Volume 9, Number 4, 2000


Passing on a love of the humanities

The first faculty member to receive the University's Medal of Distinction in 1985, the first recipient of the UD Excellence in Teaching Award in 1954 (and again in 1972) and the first woman to be promoted to full professor in the English department, Anna Janney DeArmond, professor emeritus of English, received yet another honor this fall when she was presented the Joseph P. del Tufo Award for Distinguished Service to the Humanities by the Delaware Humanities Forum.?

DeArmond was nominated by her former student Richard Kiger, AS '72, the chief deputy register of wills in Wilmington and a member of the Delaware Humanities Forum board.

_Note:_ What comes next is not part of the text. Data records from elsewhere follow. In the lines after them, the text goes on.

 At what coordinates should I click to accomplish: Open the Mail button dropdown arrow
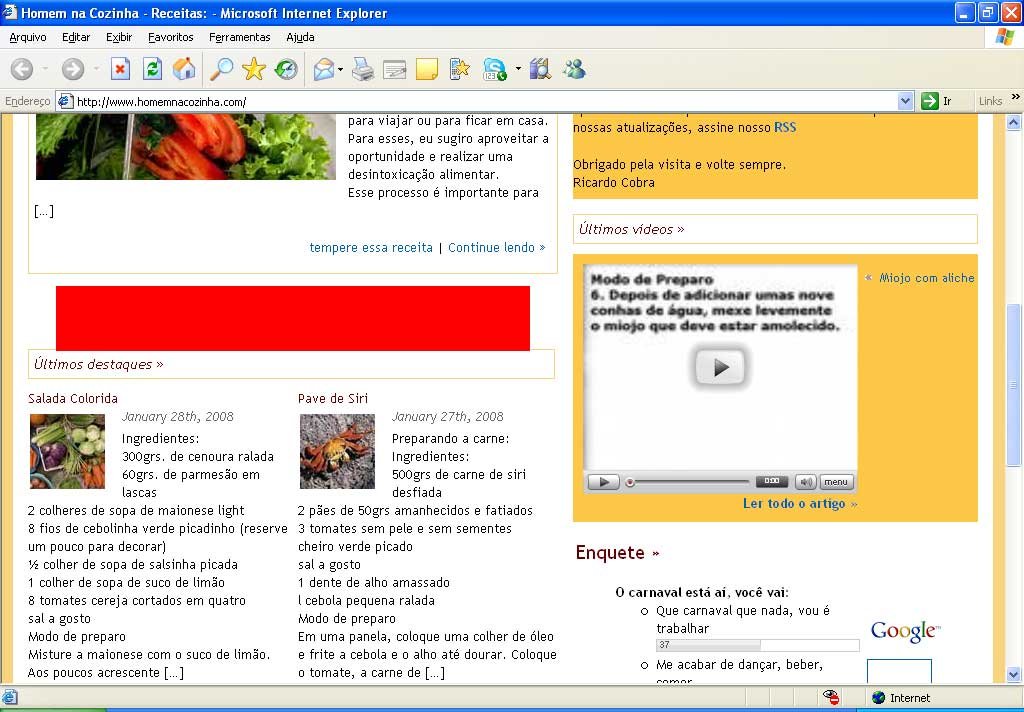pyautogui.click(x=341, y=70)
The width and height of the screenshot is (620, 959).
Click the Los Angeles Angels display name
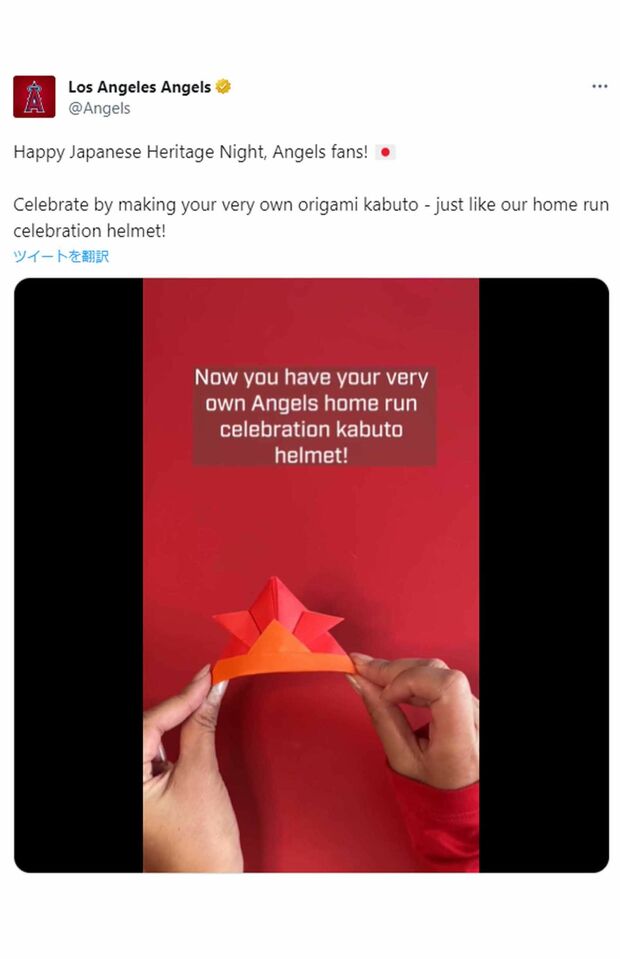click(139, 87)
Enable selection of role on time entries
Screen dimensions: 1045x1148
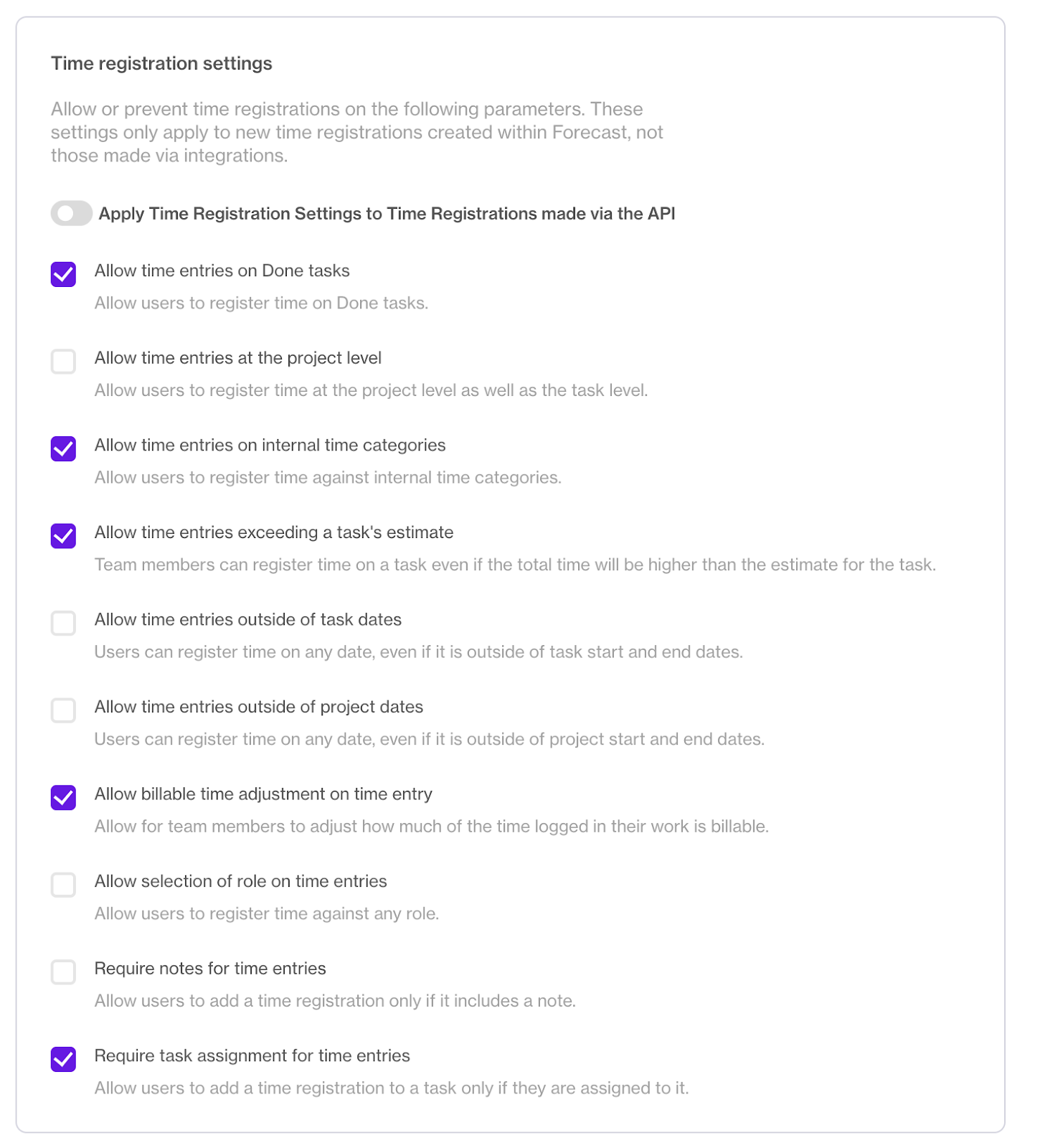(x=64, y=885)
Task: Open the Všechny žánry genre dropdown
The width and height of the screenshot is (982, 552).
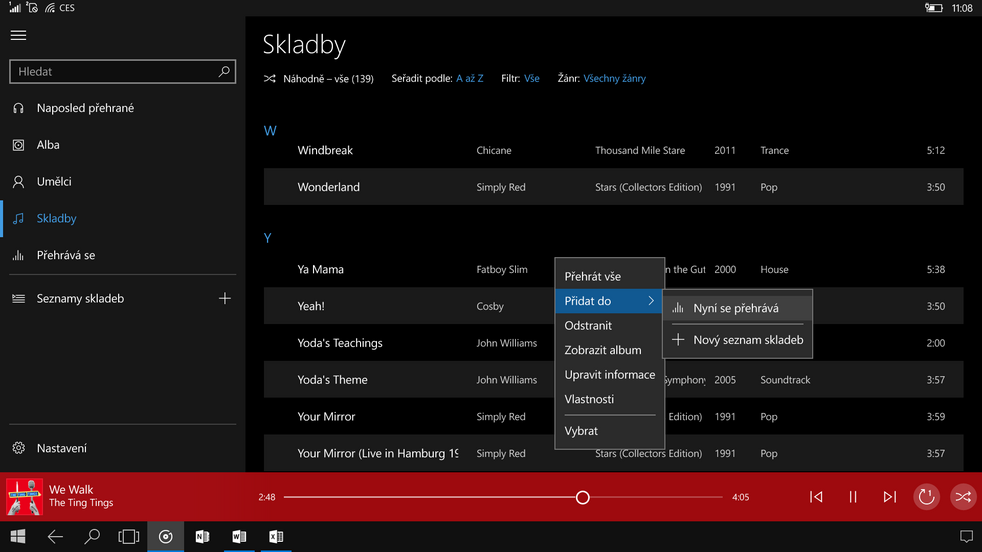Action: [614, 78]
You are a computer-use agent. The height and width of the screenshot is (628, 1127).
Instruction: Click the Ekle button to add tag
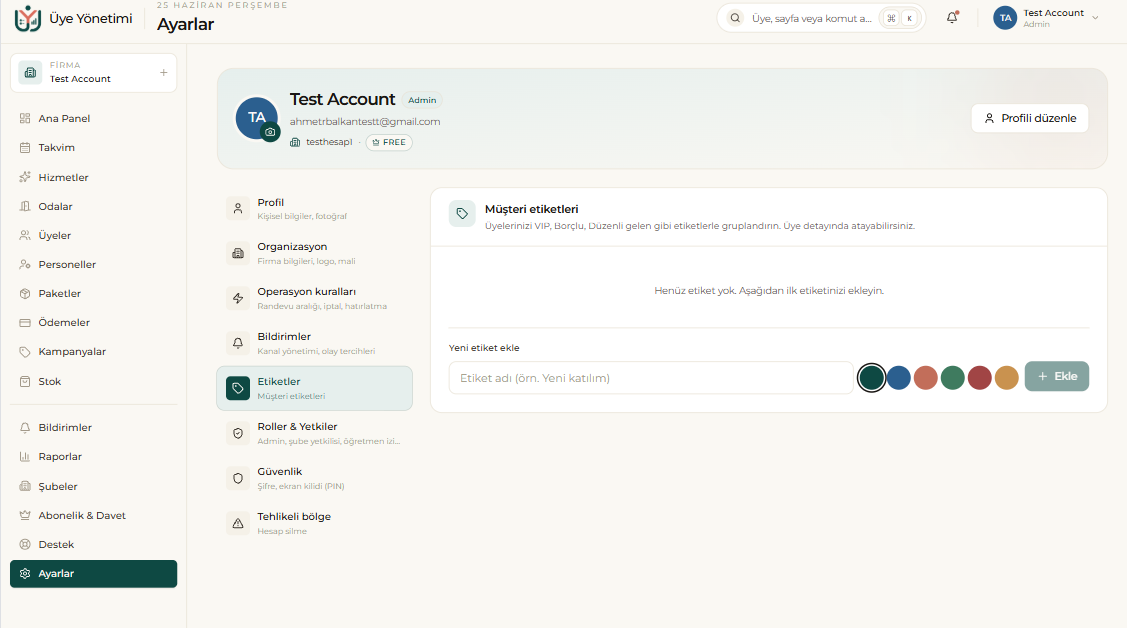pos(1057,377)
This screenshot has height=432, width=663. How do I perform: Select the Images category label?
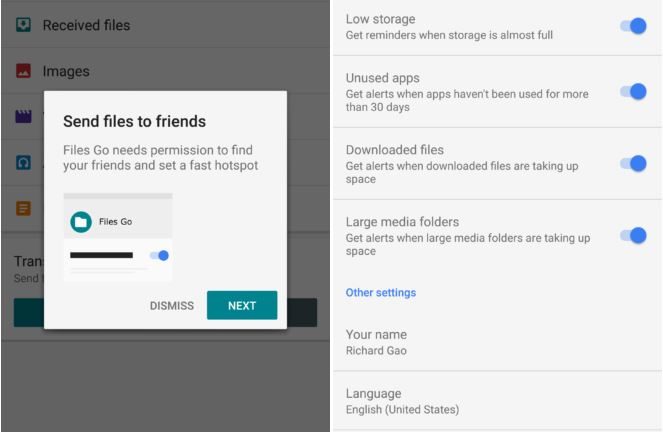point(66,71)
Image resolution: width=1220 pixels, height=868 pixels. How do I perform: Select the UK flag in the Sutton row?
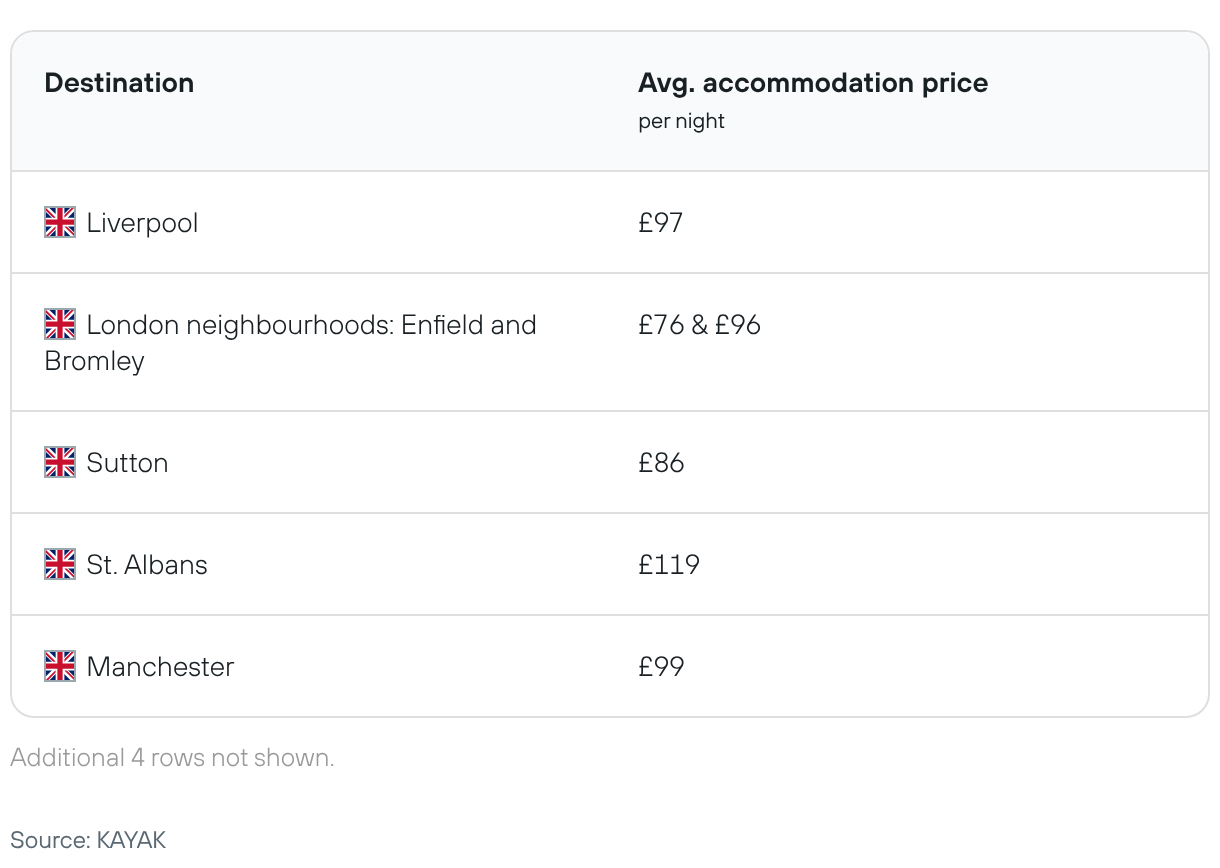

He wrote, "Dr. DeArmond has taught English to generations of University of Delaware students. She has done so with a dedication to her subject and an ability to communicate her love of the humanities...," pointing out that she developed innovative courses on women in fiction, Australian literature and American humorists.

She also taught a course on the English Bible as literature--"the single best course I took in four years of college," Kiger wrote--and became a biblical scholar.

DeArmond also was among the first to teach a women's studies course and was a founding member of Phi Beta Kappa at UD.

Looking back on a teaching career of more than six decades, DeArmond recalls she did not start out to be a teacher. "My parents told me I didn't have the temperament, but graduate school set me on the path, and I have enjoyed it immensely and have had probably the longest teaching career in the history of the University," she says.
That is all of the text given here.